TRY IT: Return every line of the listing below so that it matches the original exactly.

DATA TO EXAMINE:

-------------------------

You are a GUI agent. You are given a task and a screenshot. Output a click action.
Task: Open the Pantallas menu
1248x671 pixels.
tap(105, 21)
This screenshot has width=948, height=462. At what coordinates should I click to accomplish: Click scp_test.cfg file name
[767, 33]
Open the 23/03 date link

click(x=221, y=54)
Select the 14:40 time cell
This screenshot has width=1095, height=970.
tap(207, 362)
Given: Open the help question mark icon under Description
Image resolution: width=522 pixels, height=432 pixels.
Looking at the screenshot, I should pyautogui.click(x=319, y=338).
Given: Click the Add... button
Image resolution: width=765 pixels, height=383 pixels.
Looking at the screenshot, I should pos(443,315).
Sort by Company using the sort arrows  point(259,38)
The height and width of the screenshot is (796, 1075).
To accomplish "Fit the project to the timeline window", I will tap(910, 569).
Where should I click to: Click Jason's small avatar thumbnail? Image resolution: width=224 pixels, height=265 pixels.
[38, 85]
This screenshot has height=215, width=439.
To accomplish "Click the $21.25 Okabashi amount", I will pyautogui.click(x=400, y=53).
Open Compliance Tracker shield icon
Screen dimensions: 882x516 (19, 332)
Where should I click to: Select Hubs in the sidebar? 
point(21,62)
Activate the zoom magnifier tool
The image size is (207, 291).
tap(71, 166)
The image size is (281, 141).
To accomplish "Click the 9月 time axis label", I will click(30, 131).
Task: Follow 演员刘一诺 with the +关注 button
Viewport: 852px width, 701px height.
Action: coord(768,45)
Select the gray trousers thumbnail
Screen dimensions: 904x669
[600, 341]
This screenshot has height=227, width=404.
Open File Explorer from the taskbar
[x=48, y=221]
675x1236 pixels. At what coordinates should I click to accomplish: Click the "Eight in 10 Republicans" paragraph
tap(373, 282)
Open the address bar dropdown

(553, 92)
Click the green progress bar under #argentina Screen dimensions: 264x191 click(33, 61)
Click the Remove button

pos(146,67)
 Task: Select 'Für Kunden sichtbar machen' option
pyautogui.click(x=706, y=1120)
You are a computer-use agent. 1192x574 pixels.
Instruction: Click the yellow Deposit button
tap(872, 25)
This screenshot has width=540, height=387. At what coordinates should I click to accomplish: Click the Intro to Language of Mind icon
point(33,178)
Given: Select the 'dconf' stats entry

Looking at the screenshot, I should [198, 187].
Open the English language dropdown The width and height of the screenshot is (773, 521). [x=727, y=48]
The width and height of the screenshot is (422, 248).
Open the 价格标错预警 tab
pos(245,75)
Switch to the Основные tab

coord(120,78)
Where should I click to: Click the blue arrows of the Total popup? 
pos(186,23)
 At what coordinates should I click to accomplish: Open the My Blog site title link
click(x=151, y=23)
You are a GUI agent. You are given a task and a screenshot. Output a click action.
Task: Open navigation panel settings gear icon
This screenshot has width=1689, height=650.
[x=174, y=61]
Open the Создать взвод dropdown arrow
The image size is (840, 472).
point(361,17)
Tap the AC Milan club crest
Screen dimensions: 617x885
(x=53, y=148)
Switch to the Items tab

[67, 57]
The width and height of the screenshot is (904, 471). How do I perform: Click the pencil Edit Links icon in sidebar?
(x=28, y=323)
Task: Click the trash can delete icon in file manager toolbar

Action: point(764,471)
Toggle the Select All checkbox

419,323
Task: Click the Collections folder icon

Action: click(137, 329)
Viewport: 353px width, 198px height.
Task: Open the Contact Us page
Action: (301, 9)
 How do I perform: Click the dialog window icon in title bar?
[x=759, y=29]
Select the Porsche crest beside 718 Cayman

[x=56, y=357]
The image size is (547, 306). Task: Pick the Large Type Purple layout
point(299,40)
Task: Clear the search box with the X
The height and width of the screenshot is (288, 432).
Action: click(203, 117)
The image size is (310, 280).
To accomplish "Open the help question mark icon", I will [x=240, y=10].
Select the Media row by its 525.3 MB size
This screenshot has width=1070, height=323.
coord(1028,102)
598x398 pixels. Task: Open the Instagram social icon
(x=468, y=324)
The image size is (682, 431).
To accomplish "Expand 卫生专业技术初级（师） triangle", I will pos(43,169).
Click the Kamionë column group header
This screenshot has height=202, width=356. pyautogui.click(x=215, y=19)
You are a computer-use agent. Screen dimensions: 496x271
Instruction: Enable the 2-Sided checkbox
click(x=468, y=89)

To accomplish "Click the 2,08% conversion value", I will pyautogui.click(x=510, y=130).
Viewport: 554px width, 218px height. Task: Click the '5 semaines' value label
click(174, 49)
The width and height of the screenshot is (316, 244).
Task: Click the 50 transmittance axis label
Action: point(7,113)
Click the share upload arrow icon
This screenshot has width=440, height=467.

-------------------------

SOLUTION TO THE EXERCISE:
You are a GUI agent. You are given a task and a screenshot. Output a click action.
Task: Open the Pantallas menu
1248x671 pixels.
tap(105, 21)
This screenshot has width=948, height=462. At what coordinates should I click to accomplish: Click scp_test.cfg file name
[767, 33]
Open the 23/03 date link

click(x=221, y=54)
Select the 14:40 time cell
This screenshot has width=1095, height=970.
tap(207, 362)
Given: Open the help question mark icon under Description
Image resolution: width=522 pixels, height=432 pixels.
Looking at the screenshot, I should pyautogui.click(x=319, y=338).
Given: Click the Add... button
Image resolution: width=765 pixels, height=383 pixels.
Looking at the screenshot, I should pos(443,315).
Sort by Company using the sort arrows  point(259,38)
The height and width of the screenshot is (796, 1075).
To accomplish "Fit the project to the timeline window", I will tap(910, 569).
Where should I click to: Click Jason's small avatar thumbnail? Image resolution: width=224 pixels, height=265 pixels.
[38, 85]
This screenshot has height=215, width=439.
To accomplish "Click the $21.25 Okabashi amount", I will pyautogui.click(x=400, y=53).
Open Compliance Tracker shield icon
Screen dimensions: 882x516 (19, 332)
Where should I click to: Select Hubs in the sidebar? 
point(21,62)
Activate the zoom magnifier tool
The image size is (207, 291).
tap(71, 166)
The image size is (281, 141).
To accomplish "Click the 9月 time axis label", I will click(30, 131).
Task: Follow 演员刘一诺 with the +关注 button
Viewport: 852px width, 701px height.
Action: coord(768,45)
Select the gray trousers thumbnail
Screen dimensions: 904x669
[600, 341]
This screenshot has height=227, width=404.
Open File Explorer from the taskbar
[x=48, y=221]
675x1236 pixels. At what coordinates should I click to accomplish: Click the "Eight in 10 Republicans" paragraph
tap(373, 282)
Open the address bar dropdown

(553, 92)
Click the green progress bar under #argentina Screen dimensions: 264x191 click(33, 61)
Click the Remove button

pos(146,67)
 Task: Select 'Für Kunden sichtbar machen' option
pyautogui.click(x=706, y=1120)
You are a computer-use agent. 1192x574 pixels.
Instruction: Click the yellow Deposit button
tap(872, 25)
This screenshot has width=540, height=387. At what coordinates should I click to accomplish: Click the Intro to Language of Mind icon
point(33,178)
Given: Select the 'dconf' stats entry

Looking at the screenshot, I should [198, 187].
Open the English language dropdown The width and height of the screenshot is (773, 521). [x=727, y=48]
The width and height of the screenshot is (422, 248).
Open the 价格标错预警 tab
pos(245,75)
Switch to the Основные tab

coord(120,78)
Where should I click to: Click the blue arrows of the Total popup? 
pos(186,23)
 At what coordinates should I click to accomplish: Open the My Blog site title link
click(x=151, y=23)
You are a GUI agent. You are given a task and a screenshot. Output a click action.
Task: Open navigation panel settings gear icon
This screenshot has width=1689, height=650.
[x=174, y=61]
Open the Создать взвод dropdown arrow
The image size is (840, 472).
point(361,17)
Tap the AC Milan club crest
Screen dimensions: 617x885
(x=53, y=148)
Switch to the Items tab

[67, 57]
The width and height of the screenshot is (904, 471). How do I perform: Click the pencil Edit Links icon in sidebar?
(x=28, y=323)
Task: Click the trash can delete icon in file manager toolbar

Action: point(764,471)
Toggle the Select All checkbox

419,323
Task: Click the Collections folder icon

Action: click(137, 329)
Viewport: 353px width, 198px height.
Task: Open the Contact Us page
Action: (301, 9)
 How do I perform: Click the dialog window icon in title bar?
[x=759, y=29]
Select the Porsche crest beside 718 Cayman

[x=56, y=357]
The image size is (547, 306). Task: Pick the Large Type Purple layout
point(299,40)
Task: Clear the search box with the X
The height and width of the screenshot is (288, 432).
Action: click(203, 117)
The image size is (310, 280).
To accomplish "Open the help question mark icon", I will [x=240, y=10].
Select the Media row by its 525.3 MB size
This screenshot has width=1070, height=323.
coord(1028,102)
598x398 pixels. Task: Open the Instagram social icon
(x=468, y=324)
The image size is (682, 431).
To accomplish "Expand 卫生专业技术初级（师） triangle", I will pos(43,169).
Click the Kamionë column group header
This screenshot has height=202, width=356. pyautogui.click(x=215, y=19)
You are a computer-use agent. Screen dimensions: 496x271
Instruction: Enable the 2-Sided checkbox
click(x=468, y=89)

To accomplish "Click the 2,08% conversion value", I will pyautogui.click(x=510, y=130).
Viewport: 554px width, 218px height. Task: Click the '5 semaines' value label
click(174, 49)
The width and height of the screenshot is (316, 244).
Task: Click the 50 transmittance axis label
Action: point(7,113)
Click the share upload arrow icon
This screenshot has width=440, height=467.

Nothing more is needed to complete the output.